═══ Document excerpt ═══

New polling by Gallup finds that American workers are retiring at later ages than those in the past three decades. 

In 1991, U.S. retirees, on average, reported that they retired at age 57, but now the average reported retirement age is up to 61. Meanwhile, non-retirees’ target retirement age has also increased, from age 60 in 1995 to age 66 today.

These findings are based on Gallup’s annual Economy and Personal Finance survey conducted each April. Gallup has asked about retirement ages in this survey since 2002, updating trends asked periodically in other Gallup surveys from the early to mid-1990s. 

In addition to the upward trends in both expected and actual retirement ages, Gallup has consistently found that retirees’ reported retirement age has been about five years younger than non-retirees’ expected retirement age. This could largely reflect the reality that many current retirees were able to retire at a younger age and get full Social Security benefits than today’s workers will be able to do so. 

Gallup observes that later retirement ages are coming at a time when U.S. workers are not eligible for full Social Security retirement benefits until past age 65. In 1983, Congress increased the age at which people can receive full retirement benefits. Those born between 1937 and 1959—the youngest of whom are age 62 now—are eligible for full benefits at a prespecified age older than 65 but younger than 67, depending on the year of their birth. Meanwhile, those born in 1960 and after are not eligible for full benefits until age 67. (Retirees are eligible for reduced benefits starting at age 62, however.)

Expected vs. Actual

As both the expected and actual retirement ages have increased in the past two decades and more recent retirees are subject to new age requirements for receiving full Social Security benefits, the gap between expected and actual retirement ages has persisted. “This continuing gap could indicate that workers incorrectly predict they will be able to work longer than they will end up doing, either because their employer has other plans or because an unexpected health or family situation may leave them unable to work at an older age,” Gallup notes.

═══ Record set ═══

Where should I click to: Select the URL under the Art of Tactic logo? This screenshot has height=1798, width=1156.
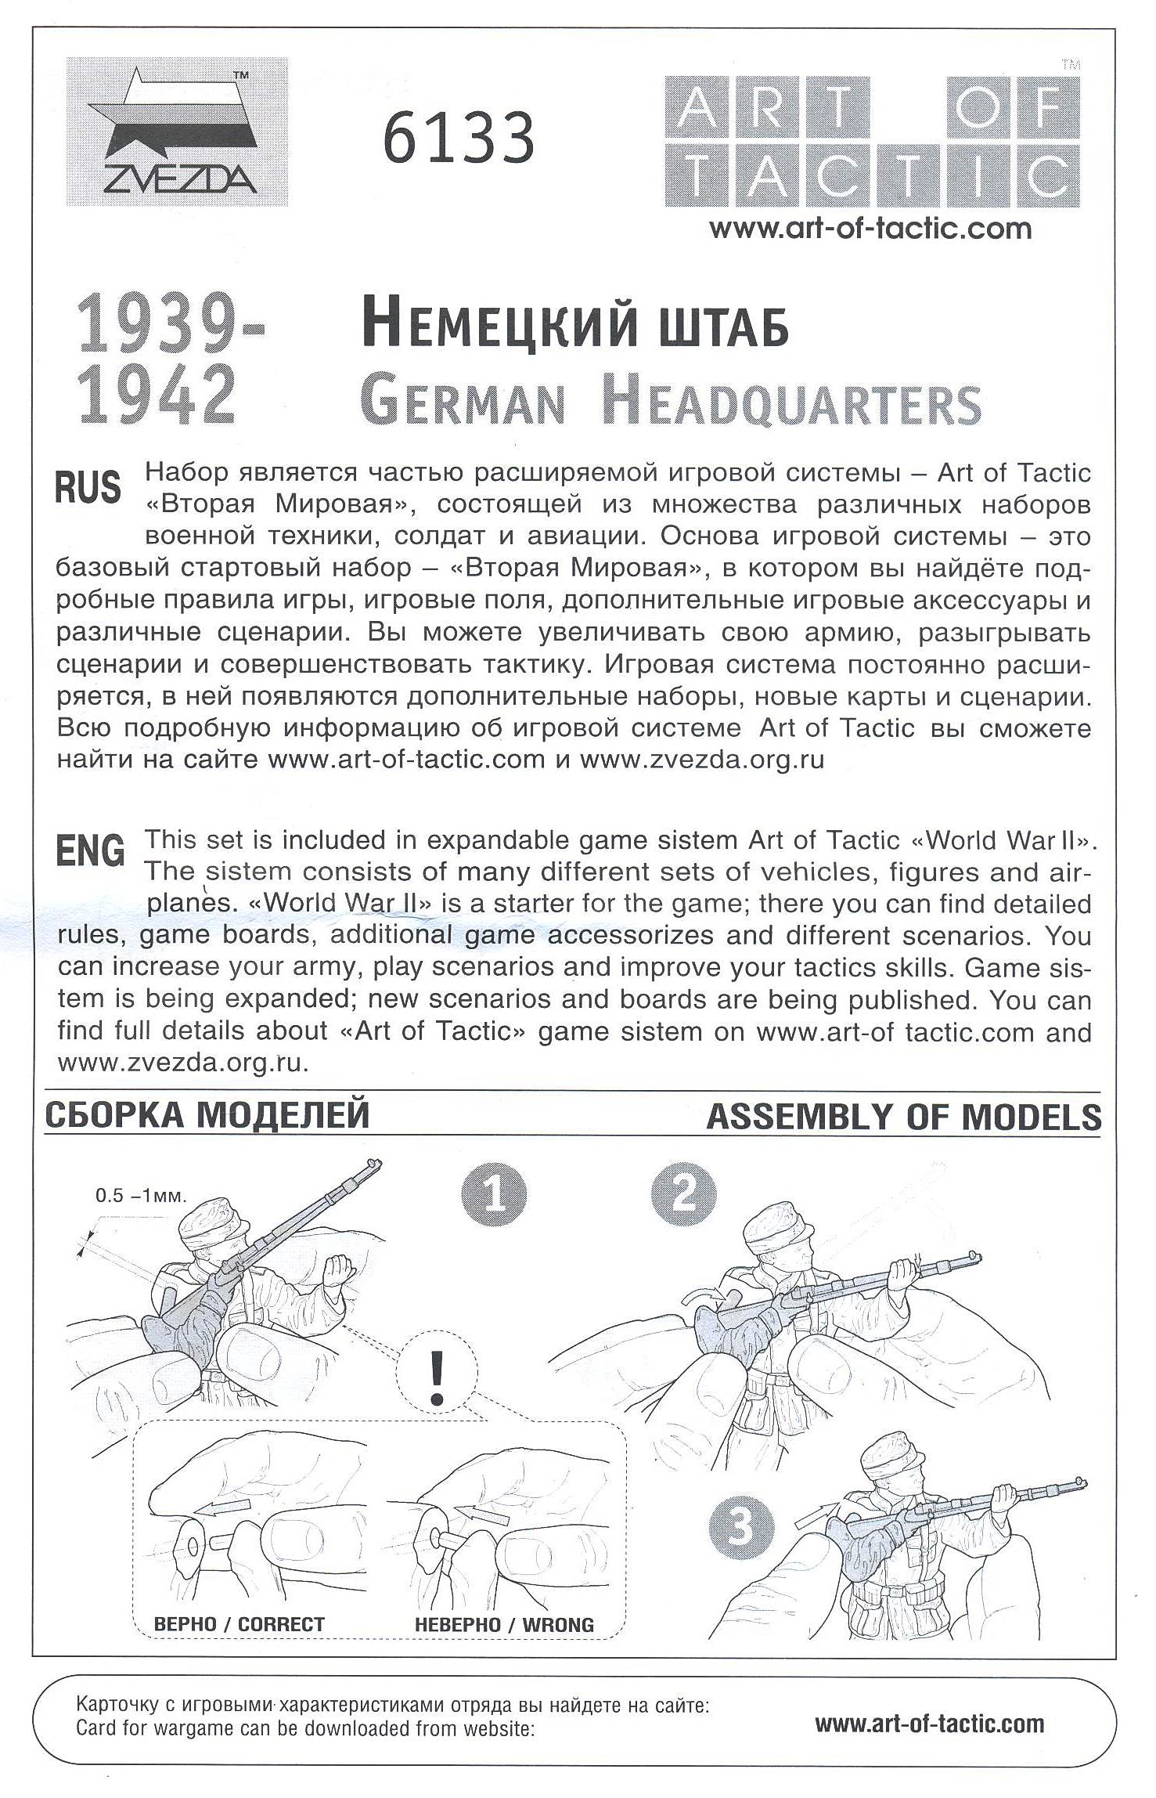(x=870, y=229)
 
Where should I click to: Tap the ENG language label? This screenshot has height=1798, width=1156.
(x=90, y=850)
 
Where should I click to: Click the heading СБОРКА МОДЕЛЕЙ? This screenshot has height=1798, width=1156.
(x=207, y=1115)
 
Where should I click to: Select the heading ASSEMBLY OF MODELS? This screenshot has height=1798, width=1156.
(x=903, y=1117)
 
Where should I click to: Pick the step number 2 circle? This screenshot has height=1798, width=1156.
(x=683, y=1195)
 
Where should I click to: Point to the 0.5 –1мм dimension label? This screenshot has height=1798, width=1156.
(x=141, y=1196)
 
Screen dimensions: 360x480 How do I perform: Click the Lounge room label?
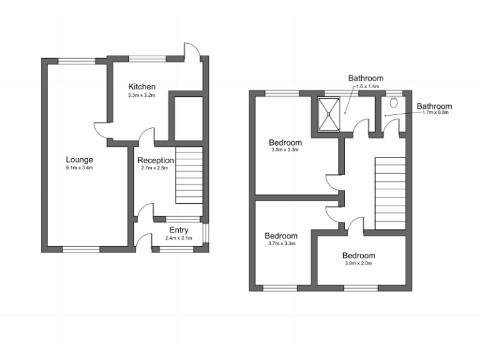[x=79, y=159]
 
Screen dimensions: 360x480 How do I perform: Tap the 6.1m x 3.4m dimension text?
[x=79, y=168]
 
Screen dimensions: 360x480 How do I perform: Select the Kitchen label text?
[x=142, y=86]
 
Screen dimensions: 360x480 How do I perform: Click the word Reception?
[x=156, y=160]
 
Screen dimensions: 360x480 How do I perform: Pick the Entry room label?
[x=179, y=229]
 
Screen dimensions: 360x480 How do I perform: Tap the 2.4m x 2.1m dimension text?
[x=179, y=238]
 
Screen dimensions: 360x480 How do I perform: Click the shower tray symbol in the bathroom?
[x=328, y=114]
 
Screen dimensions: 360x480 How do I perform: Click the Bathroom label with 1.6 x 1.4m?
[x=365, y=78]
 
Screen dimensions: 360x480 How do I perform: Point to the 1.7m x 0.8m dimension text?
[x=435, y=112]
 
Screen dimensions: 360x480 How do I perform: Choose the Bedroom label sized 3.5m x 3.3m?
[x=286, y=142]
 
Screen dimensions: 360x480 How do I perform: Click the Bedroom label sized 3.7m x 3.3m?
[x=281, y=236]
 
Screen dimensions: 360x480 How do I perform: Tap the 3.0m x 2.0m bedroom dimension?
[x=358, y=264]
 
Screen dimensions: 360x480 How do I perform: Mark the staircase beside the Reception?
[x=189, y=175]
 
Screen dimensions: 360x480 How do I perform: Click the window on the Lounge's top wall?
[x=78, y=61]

═══

■ Task to carry out ■
Answer these questions using the retirement-age article above:
1. In 1991, what average retirement age did U.S. retirees report?
2. In which month is Gallup's Economy and Personal Finance survey conducted?
3. At what age are people born in 1960 and after eligible for full Social Security benefits?

■ The reply ■
1. Age 57
2. April
3. Age 67